Das Quotensystem erinnert fatal an die Planwirtschaft, in der ja auch alles quotiert wurde. Wie das ausgegangen ist, sollte bekannt sein. Ein verallgemeinertes Quotensystem für alles führt zur Erstarrung und Zerstückelung, es zementiert zudem langfristig das Ungleichgewicht und die Ungleichheit, weil die flexible und automatische Anpassung der Gesellschaft in all ihren Bestandteilen durch letztlich ideologische Vorgaben gestört wird.

Wenn man Quoten aus diesem Grund nicht verallgemeinert, sondern selektiv einsetzt, wird es dennoch letztlich zum Privilegierungsinstrument, das ebenfalls in den Planwirtschaften verbreitet war. Das langfristige Ergebnis dieser Günstlingswirtschaft sollte ein abschreckendes Beispiel sein.

(6) Quote als kontraproduktive Nullnummer!

Quotenregelungen bewirken letztlich gar nichts außer Zufriedenheit der Privilegierten und Frust der Benachteiligten. Denn sie vermeiden durch eine Formalregelung jegliche inhaltliche Auseinandersetzung mit den Gründen und ggf. der Berechtigung der Benachteiligung und reparieren das Ganze vorsorglich durch eine inhaltsleere simple Formel, die das Problem allenfalls rechnerisch verdeckt, aber nicht löst, sondern neue Probleme schafft.

So wird das (Ein-)Verständnis der Männer zur Gleichberechtigung der Frauen nicht dadurch größer, dass man ihnen Quotenfrauen vor die Nase setzt. Und die wirklich leistungsstarken Frauen, die es auch ohne Quote geschafft hätten, werden abgewertet, was den Anreiz reduziert, sich auch ohne Quote zu profilieren. Erst recht verliert die Quotenmethode an Glaubwürdigkeit und Akzeptanz, wenn sie dort angewendet wird, wo die öffentliche Meinung gar kein Problem erkennen kann. Im schlimmsten Fall führt es dazu, dass faktisch jetzt erst recht Personen diskriminiert werden, weil die ja zumindest potenziell zu den Profiteuren zählen.
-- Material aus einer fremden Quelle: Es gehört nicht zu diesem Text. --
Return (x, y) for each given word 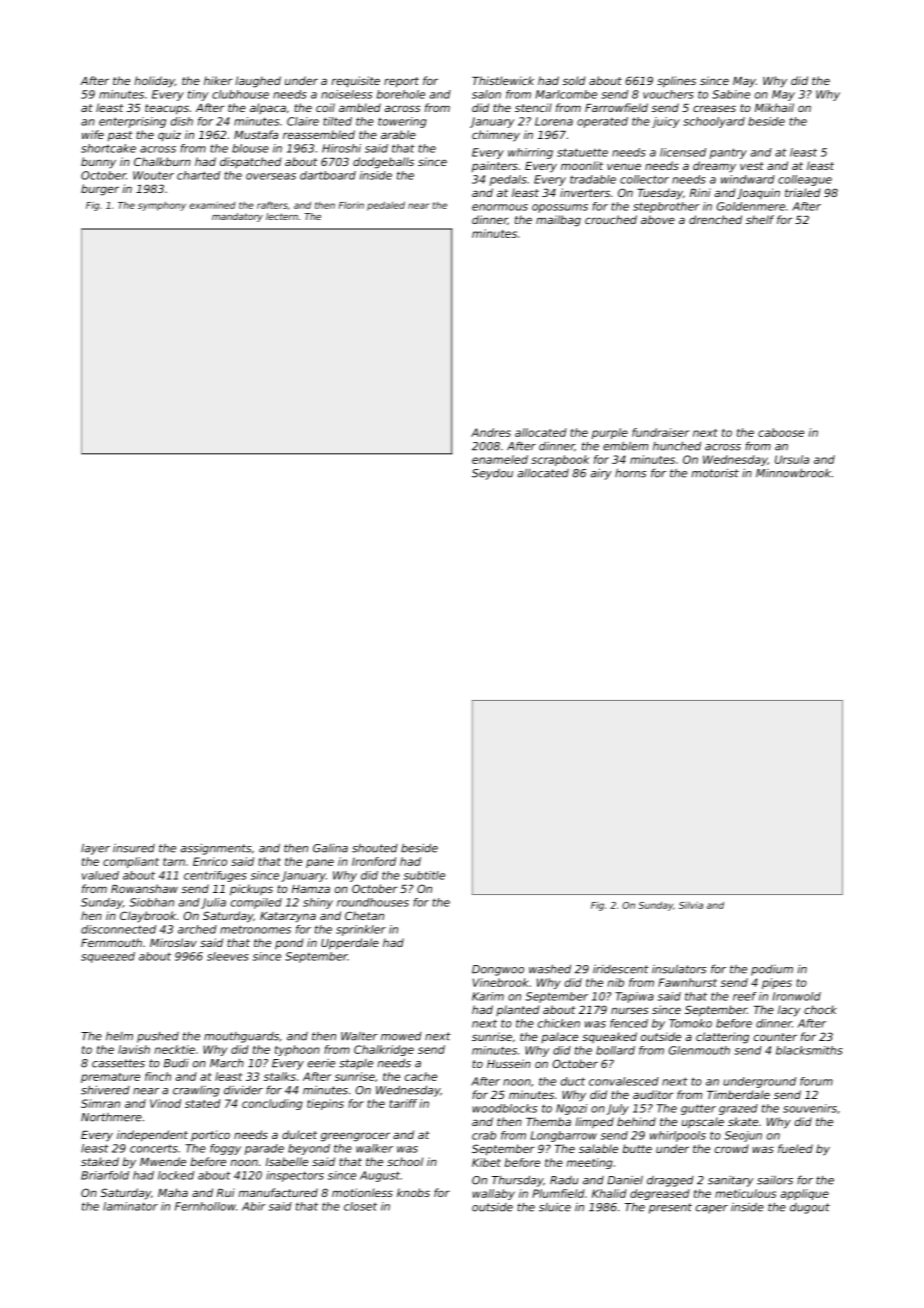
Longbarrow (563, 1136)
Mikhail (774, 107)
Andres (491, 432)
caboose (781, 432)
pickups (251, 890)
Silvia (691, 905)
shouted (375, 848)
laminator (130, 1206)
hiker (218, 80)
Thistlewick (503, 80)
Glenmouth (699, 1050)
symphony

Das Beispiel der USA mit seinen zahlreichen Antidiskriminierungsmaßnahmen zeigt, dass das Ergebnis auch nach Jahrzehnten ernüchternd ist. Wirklich überraschen kann das nicht. Die Generierung von Einsicht oder gar Erziehung per Dekret hat noch nie funktioniert.

Fazit

Dass die Benachteiligten die Quote fordern, kann man nachvollziehen, auch wenn letztlich nur wenige davon profitieren und die anderen Benachteiligten nach Erreichen der erforderlichen Quote nur noch mehr benachteiligt werden. Eine Quote zuzugestehen ergibt aus den vorgenannten Gründen zwar keinen Sinn, aber es bringt die Lautstarken zum Schweigen. Und die Mächtigen lassen sich die Ruhe gerne abkaufen, da es sie nicht viel kostet.

Deshalb werden wir uns wohl weiterhin mit Quotenplädoyers herumärgern müssen und hoffen dürfen, nicht selber zum Quotenopfer zu werden.